Probably even more remarkable than his explosion onto the bodybuilding landscape is the fact that he only started seriously training as bodybuilder back in 2011 when he weighed around 200 pounds. Now he’s the hottest thing in bodybuilding since the sun beds in Gold’s, Venice, malfunctioned.

           

This year Big Ramy aims to improve on his Olympia placing of last year so 2014 will be a year of proving that his 2013 exploits were not a flash in the pan.

 

BIG RAMY: GATEWAY TO THE FUTURE

           

It’s always been a thought of mine that as weight training expands its reach ever further, the potential for more genetic freaks to surface grows ever more likely. Even within our bodybuilding environs, the numbers training and competing have mushroomed, thanks to the introduction of Men’s and Women’s Physique Divisions, Bikini, Classic Physique in Europe, etc. The reality is that more people are picking up weights than ever before.

           

When I first entered a gym in the late ‘60s, the only people who lifted weights were Olympic lifers, powerlifters, bodybuilders and some track and field athletes like shot-putters and hammer throwers. Athletes in other sports were not only dissuaded to stay away from weights, they were ordered to as they would become “musclebound” and their performance would suffer. Then in the early ‘80s the fitness boom took off, and has continued to gain momentum to the point where every sportsperson trains with weights, schools have state-of-the-art strength facilities, any hotel worth its chocolate-on-the-pillow credentials has a gym, and from ages 16 to 90 the mantra is, “No pain, no gain, buddy!” My point is that with the continuing mass infusion of numbers lifting weights, the genetic pool is growing exponentially, triggering more chance of DNA freaks like Big Ramy getting into squatting, curling and rowing mode.

           

These days, just about everyone is muscle crazy, from Hollywood to pop music and through all segments of sports; a state of affairs that prompts just about everyone to pick up a bar with serious intentions.

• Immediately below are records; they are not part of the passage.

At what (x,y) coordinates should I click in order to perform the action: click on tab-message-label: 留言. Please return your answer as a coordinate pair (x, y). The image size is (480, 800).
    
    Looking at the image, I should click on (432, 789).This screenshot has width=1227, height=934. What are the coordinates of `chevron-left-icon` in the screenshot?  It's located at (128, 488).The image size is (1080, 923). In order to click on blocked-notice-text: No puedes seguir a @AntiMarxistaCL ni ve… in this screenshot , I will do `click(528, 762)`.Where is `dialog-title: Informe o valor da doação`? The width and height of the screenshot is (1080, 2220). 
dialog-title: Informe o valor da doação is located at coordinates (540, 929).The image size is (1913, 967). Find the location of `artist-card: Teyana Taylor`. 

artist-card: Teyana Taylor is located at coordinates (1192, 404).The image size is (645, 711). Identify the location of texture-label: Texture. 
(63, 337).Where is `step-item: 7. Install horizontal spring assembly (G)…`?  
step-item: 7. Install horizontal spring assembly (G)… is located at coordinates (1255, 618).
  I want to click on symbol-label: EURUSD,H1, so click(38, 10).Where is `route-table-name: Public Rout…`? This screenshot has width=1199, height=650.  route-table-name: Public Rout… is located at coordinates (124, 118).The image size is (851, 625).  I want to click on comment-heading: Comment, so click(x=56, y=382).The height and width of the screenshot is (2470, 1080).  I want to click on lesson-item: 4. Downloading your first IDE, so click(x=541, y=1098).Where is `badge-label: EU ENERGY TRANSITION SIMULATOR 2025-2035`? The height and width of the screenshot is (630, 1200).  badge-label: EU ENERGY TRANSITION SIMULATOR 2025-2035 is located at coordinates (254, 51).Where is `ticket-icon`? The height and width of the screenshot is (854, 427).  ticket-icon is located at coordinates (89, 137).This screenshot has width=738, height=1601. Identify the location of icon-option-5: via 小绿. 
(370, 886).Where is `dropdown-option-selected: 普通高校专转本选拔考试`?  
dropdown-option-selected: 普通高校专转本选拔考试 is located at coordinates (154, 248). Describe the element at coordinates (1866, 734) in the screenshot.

Let’s take the case of current Mr. Olympia, Phil Heath. To help his basketball endeavors he was encouraged to lift weights, discovered he had an aptitude for building quality muscle and has so far – at last count – racked up a haul of three Sandows. If he’d have been born 20 years earlier, no way would he have been advised to pump iron and a genetic marvel would have likely bypassed our sport. Current research shows that the number of people exercising regularly has risen four-fold from the 1980s and gym memberships have followed a similar trend.

 

Against that scenario, the looming appearance of other Big Ramy-like freaks grows – like our subject’s physique – ever larger. The question is: Have we seen the future and is it called Big Ramy?